• _Exercise description_:
Retype each of the following items word for word.

• _Task inputs_:
---*---
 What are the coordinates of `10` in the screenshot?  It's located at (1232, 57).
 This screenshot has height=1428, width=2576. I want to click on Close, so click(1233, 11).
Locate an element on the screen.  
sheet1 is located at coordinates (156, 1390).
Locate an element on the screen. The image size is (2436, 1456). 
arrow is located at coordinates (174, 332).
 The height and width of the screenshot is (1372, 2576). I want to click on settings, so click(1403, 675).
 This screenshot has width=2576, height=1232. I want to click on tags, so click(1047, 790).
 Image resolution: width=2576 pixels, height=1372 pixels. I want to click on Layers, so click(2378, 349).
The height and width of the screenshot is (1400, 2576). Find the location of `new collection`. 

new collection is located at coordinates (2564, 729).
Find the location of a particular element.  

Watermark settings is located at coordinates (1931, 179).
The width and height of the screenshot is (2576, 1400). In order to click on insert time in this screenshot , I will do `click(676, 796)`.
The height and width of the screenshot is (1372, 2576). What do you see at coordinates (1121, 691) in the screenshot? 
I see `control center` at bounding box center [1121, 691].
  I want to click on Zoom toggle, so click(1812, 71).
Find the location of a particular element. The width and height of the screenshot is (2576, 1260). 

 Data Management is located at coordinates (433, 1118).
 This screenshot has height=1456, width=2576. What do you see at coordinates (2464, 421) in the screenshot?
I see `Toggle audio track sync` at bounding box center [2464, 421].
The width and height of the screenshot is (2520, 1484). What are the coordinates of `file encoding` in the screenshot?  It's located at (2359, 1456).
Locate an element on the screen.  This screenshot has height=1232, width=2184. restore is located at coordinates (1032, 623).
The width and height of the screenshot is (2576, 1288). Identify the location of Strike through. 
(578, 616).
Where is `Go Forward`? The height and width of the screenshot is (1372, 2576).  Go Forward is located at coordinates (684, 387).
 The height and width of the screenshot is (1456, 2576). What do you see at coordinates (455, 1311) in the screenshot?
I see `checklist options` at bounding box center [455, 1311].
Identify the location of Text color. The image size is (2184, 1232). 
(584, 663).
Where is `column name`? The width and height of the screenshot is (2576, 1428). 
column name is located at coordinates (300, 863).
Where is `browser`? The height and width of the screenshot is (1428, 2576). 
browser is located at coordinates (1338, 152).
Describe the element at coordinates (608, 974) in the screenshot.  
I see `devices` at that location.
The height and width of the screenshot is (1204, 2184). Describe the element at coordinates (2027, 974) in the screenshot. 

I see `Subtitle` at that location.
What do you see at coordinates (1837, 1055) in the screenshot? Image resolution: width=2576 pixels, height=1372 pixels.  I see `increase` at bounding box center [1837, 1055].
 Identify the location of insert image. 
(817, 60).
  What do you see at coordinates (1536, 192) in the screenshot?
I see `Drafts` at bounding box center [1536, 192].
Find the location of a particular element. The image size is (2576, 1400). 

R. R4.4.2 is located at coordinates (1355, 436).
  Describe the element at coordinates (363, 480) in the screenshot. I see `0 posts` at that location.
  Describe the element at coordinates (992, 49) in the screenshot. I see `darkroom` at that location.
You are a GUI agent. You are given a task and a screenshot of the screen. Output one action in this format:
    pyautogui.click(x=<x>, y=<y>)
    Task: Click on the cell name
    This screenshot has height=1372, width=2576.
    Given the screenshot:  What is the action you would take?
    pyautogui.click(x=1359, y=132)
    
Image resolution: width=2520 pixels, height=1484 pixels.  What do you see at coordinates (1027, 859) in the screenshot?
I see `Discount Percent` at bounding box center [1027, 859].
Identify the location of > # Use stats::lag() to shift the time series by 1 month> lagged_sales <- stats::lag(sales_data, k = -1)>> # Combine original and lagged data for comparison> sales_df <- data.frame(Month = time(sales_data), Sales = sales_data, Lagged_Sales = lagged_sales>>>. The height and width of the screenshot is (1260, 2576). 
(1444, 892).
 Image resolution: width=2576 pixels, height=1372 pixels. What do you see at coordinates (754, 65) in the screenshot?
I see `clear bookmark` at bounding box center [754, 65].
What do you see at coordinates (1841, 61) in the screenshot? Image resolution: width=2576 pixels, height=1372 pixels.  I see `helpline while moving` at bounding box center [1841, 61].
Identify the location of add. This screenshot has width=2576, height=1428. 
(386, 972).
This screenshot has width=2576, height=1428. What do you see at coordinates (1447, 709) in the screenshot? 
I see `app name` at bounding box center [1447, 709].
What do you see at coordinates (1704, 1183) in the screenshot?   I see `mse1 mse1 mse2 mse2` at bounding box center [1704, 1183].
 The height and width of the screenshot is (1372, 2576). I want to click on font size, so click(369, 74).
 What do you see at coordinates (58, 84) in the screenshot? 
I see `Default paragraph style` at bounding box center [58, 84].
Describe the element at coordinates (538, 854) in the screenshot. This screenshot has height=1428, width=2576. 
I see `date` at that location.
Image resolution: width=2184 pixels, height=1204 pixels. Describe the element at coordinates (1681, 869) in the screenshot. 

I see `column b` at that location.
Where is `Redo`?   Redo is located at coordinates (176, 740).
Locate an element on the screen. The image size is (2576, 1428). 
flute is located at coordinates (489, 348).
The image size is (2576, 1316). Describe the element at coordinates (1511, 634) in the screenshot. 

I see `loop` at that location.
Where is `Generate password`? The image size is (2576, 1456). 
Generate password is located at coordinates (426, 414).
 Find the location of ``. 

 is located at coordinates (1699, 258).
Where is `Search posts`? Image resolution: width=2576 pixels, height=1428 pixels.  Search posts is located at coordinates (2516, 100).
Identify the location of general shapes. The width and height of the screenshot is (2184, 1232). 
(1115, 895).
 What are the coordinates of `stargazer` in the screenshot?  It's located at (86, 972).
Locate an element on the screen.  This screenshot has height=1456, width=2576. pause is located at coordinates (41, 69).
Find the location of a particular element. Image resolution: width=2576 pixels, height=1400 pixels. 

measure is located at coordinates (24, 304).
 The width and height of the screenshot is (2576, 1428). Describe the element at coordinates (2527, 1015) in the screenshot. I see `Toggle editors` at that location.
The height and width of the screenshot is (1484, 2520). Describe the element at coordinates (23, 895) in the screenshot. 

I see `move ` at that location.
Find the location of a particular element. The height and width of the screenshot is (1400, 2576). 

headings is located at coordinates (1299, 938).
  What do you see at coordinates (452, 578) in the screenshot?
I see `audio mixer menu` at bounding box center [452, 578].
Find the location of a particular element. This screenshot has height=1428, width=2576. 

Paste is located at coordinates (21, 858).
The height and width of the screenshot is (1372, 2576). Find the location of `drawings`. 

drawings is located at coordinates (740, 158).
---*---
• _Result of the exercise_:
 What are the coordinates of `10` in the screenshot?  It's located at (1232, 57).
 This screenshot has height=1428, width=2576. I want to click on Close, so click(1233, 11).
Locate an element on the screen.  
sheet1 is located at coordinates (156, 1390).
Locate an element on the screen. The image size is (2436, 1456). 
arrow is located at coordinates (174, 332).
 The height and width of the screenshot is (1372, 2576). I want to click on settings, so click(1403, 675).
 This screenshot has width=2576, height=1232. I want to click on tags, so click(1047, 790).
 Image resolution: width=2576 pixels, height=1372 pixels. I want to click on Layers, so click(2378, 349).
The height and width of the screenshot is (1400, 2576). Find the location of `new collection`. 

new collection is located at coordinates (2564, 729).
Find the location of a particular element.  

Watermark settings is located at coordinates (1931, 179).
The width and height of the screenshot is (2576, 1400). In order to click on insert time in this screenshot , I will do `click(676, 796)`.
The height and width of the screenshot is (1372, 2576). What do you see at coordinates (1121, 691) in the screenshot? 
I see `control center` at bounding box center [1121, 691].
  I want to click on Zoom toggle, so click(1812, 71).
Find the location of a particular element. The width and height of the screenshot is (2576, 1260). 

 Data Management is located at coordinates (433, 1118).
 This screenshot has height=1456, width=2576. What do you see at coordinates (2464, 421) in the screenshot?
I see `Toggle audio track sync` at bounding box center [2464, 421].
The width and height of the screenshot is (2520, 1484). What are the coordinates of `file encoding` in the screenshot?  It's located at (2359, 1456).
Locate an element on the screen.  This screenshot has height=1232, width=2184. restore is located at coordinates (1032, 623).
The width and height of the screenshot is (2576, 1288). Identify the location of Strike through. 
(578, 616).
Where is `Go Forward`? The height and width of the screenshot is (1372, 2576).  Go Forward is located at coordinates (684, 387).
 The height and width of the screenshot is (1456, 2576). What do you see at coordinates (455, 1311) in the screenshot?
I see `checklist options` at bounding box center [455, 1311].
Identify the location of Text color. The image size is (2184, 1232). 
(584, 663).
Where is `column name`? The width and height of the screenshot is (2576, 1428). 
column name is located at coordinates (300, 863).
Where is `browser`? The height and width of the screenshot is (1428, 2576). 
browser is located at coordinates (1338, 152).
Describe the element at coordinates (608, 974) in the screenshot.  
I see `devices` at that location.
The height and width of the screenshot is (1204, 2184). Describe the element at coordinates (2027, 974) in the screenshot. 

I see `Subtitle` at that location.
What do you see at coordinates (1837, 1055) in the screenshot? Image resolution: width=2576 pixels, height=1372 pixels.  I see `increase` at bounding box center [1837, 1055].
 Identify the location of insert image. 
(817, 60).
  What do you see at coordinates (1536, 192) in the screenshot?
I see `Drafts` at bounding box center [1536, 192].
Find the location of a particular element. The image size is (2576, 1400). 

R. R4.4.2 is located at coordinates (1355, 436).
  Describe the element at coordinates (363, 480) in the screenshot. I see `0 posts` at that location.
  Describe the element at coordinates (992, 49) in the screenshot. I see `darkroom` at that location.
You are a GUI agent. You are given a task and a screenshot of the screen. Output one action in this format:
    pyautogui.click(x=<x>, y=<y>)
    Task: Click on the cell name
    This screenshot has height=1372, width=2576.
    Given the screenshot:  What is the action you would take?
    pyautogui.click(x=1359, y=132)
    
Image resolution: width=2520 pixels, height=1484 pixels.  What do you see at coordinates (1027, 859) in the screenshot?
I see `Discount Percent` at bounding box center [1027, 859].
Identify the location of > # Use stats::lag() to shift the time series by 1 month> lagged_sales <- stats::lag(sales_data, k = -1)>> # Combine original and lagged data for comparison> sales_df <- data.frame(Month = time(sales_data), Sales = sales_data, Lagged_Sales = lagged_sales>>>. The height and width of the screenshot is (1260, 2576). 
(1444, 892).
 Image resolution: width=2576 pixels, height=1372 pixels. What do you see at coordinates (754, 65) in the screenshot?
I see `clear bookmark` at bounding box center [754, 65].
What do you see at coordinates (1841, 61) in the screenshot? Image resolution: width=2576 pixels, height=1372 pixels.  I see `helpline while moving` at bounding box center [1841, 61].
Identify the location of add. This screenshot has width=2576, height=1428. 
(386, 972).
This screenshot has width=2576, height=1428. What do you see at coordinates (1447, 709) in the screenshot? 
I see `app name` at bounding box center [1447, 709].
What do you see at coordinates (1704, 1183) in the screenshot?   I see `mse1 mse1 mse2 mse2` at bounding box center [1704, 1183].
 The height and width of the screenshot is (1372, 2576). I want to click on font size, so click(369, 74).
 What do you see at coordinates (58, 84) in the screenshot? 
I see `Default paragraph style` at bounding box center [58, 84].
Describe the element at coordinates (538, 854) in the screenshot. This screenshot has height=1428, width=2576. 
I see `date` at that location.
Image resolution: width=2184 pixels, height=1204 pixels. Describe the element at coordinates (1681, 869) in the screenshot. 

I see `column b` at that location.
Where is `Redo`?   Redo is located at coordinates (176, 740).
Locate an element on the screen. The image size is (2576, 1428). 
flute is located at coordinates (489, 348).
The image size is (2576, 1316). Describe the element at coordinates (1511, 634) in the screenshot. 

I see `loop` at that location.
Where is `Generate password`? The image size is (2576, 1456). 
Generate password is located at coordinates (426, 414).
 Find the location of ``. 

 is located at coordinates (1699, 258).
Where is `Search posts`? Image resolution: width=2576 pixels, height=1428 pixels.  Search posts is located at coordinates (2516, 100).
Identify the location of general shapes. The width and height of the screenshot is (2184, 1232). 
(1115, 895).
 What are the coordinates of `stargazer` in the screenshot?  It's located at (86, 972).
Locate an element on the screen.  This screenshot has height=1456, width=2576. pause is located at coordinates (41, 69).
Find the location of a particular element. Image resolution: width=2576 pixels, height=1400 pixels. 

measure is located at coordinates (24, 304).
 The width and height of the screenshot is (2576, 1428). Describe the element at coordinates (2527, 1015) in the screenshot. I see `Toggle editors` at that location.
The height and width of the screenshot is (1484, 2520). Describe the element at coordinates (23, 895) in the screenshot. 

I see `move ` at that location.
Find the location of a particular element. The height and width of the screenshot is (1400, 2576). 

headings is located at coordinates (1299, 938).
  What do you see at coordinates (452, 578) in the screenshot?
I see `audio mixer menu` at bounding box center [452, 578].
Find the location of a particular element. This screenshot has height=1428, width=2576. 

Paste is located at coordinates (21, 858).
The height and width of the screenshot is (1372, 2576). Find the location of `drawings`. 

drawings is located at coordinates (740, 158).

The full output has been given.